In den 1960er - Jahren erfuhr ich unter künstlerischen Anleitungen der renommierten Hochschulprofessorin Gerda Matejka - Felden den entscheidenden Impuls, mich fortan mit der bildenden Kunst intensiver auseinanderzusetzen. In einem konsequent autodidaktischen Prozess vertiefte ich mein künstlerisches Vokabular, vorerst mit dem Fokus auf kleinformatige, naturalistische Arbeiten, bevorzugt in Tusche und Feder.
Mit der Zeit empfand ich diese formale Begrenzung als zu wenig durchlässig für Spontaneität und emotionale Unmittelbarkeit. Schrittweise vollzog sich daher meine Hinwendung zur großformatigen, abstrakten Malerei in Acryl, die mir eine freiere, gestische Bildsprache eröffnete.
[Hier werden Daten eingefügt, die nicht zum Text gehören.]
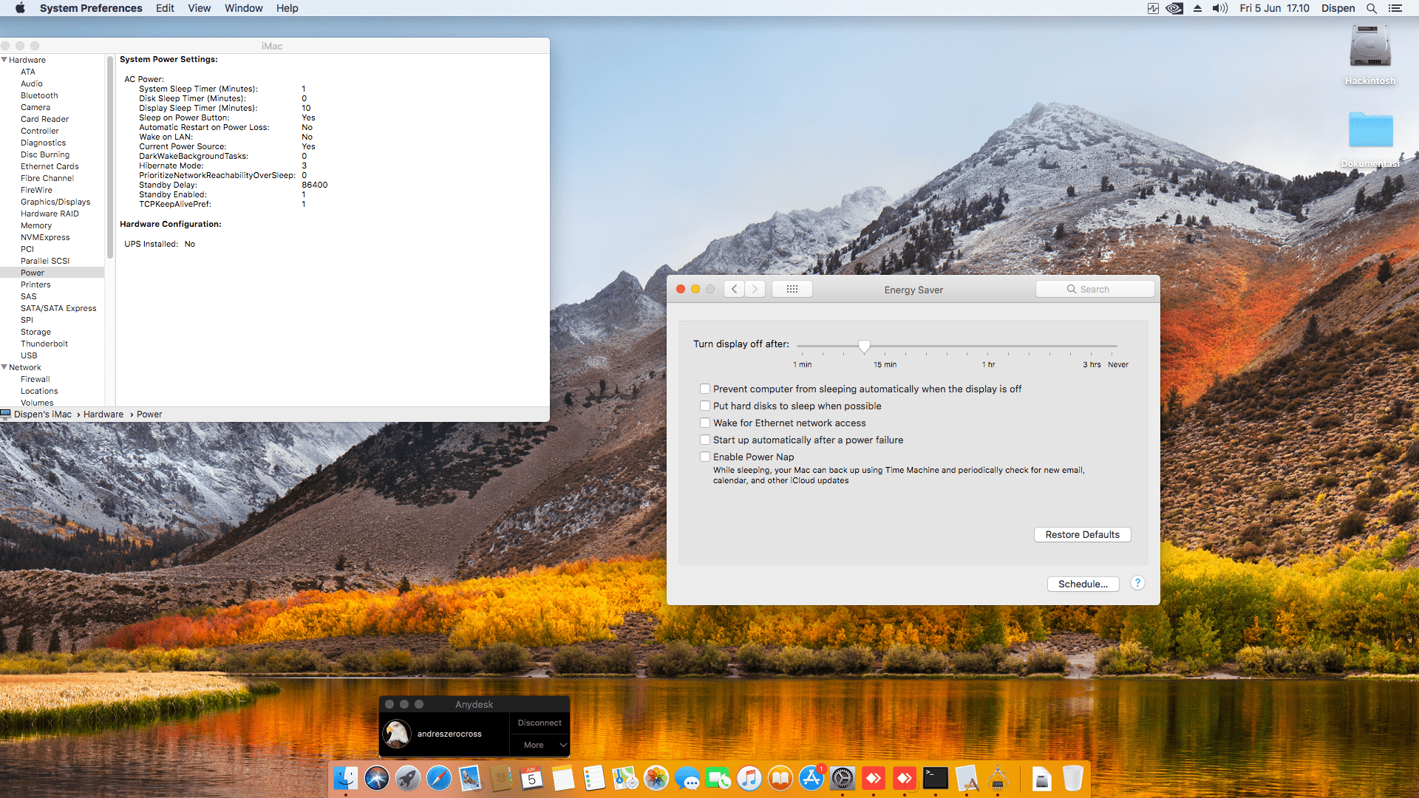Open the View menu

pos(199,8)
Aus diesem Prozess destillierte sich mein zentrales künstlerisches Credo: „Raumgestaltung durch die Dynamik von Farbe und Form.“ Diese beiden sind für mich seither Kräfte, die den Raum bewegen.
In meinen Bildern entfalte ich diese Energien, bis sie der Betrachtung visuellen Resonanzraum bietet. Meine Malerei ist eine Einladung, Farbe und Form als lebendige Impulse zu erleben.
Ich folge der Intuition und schaffe Werke, die Raum und Wahrnehmung in Bewegung versetzen.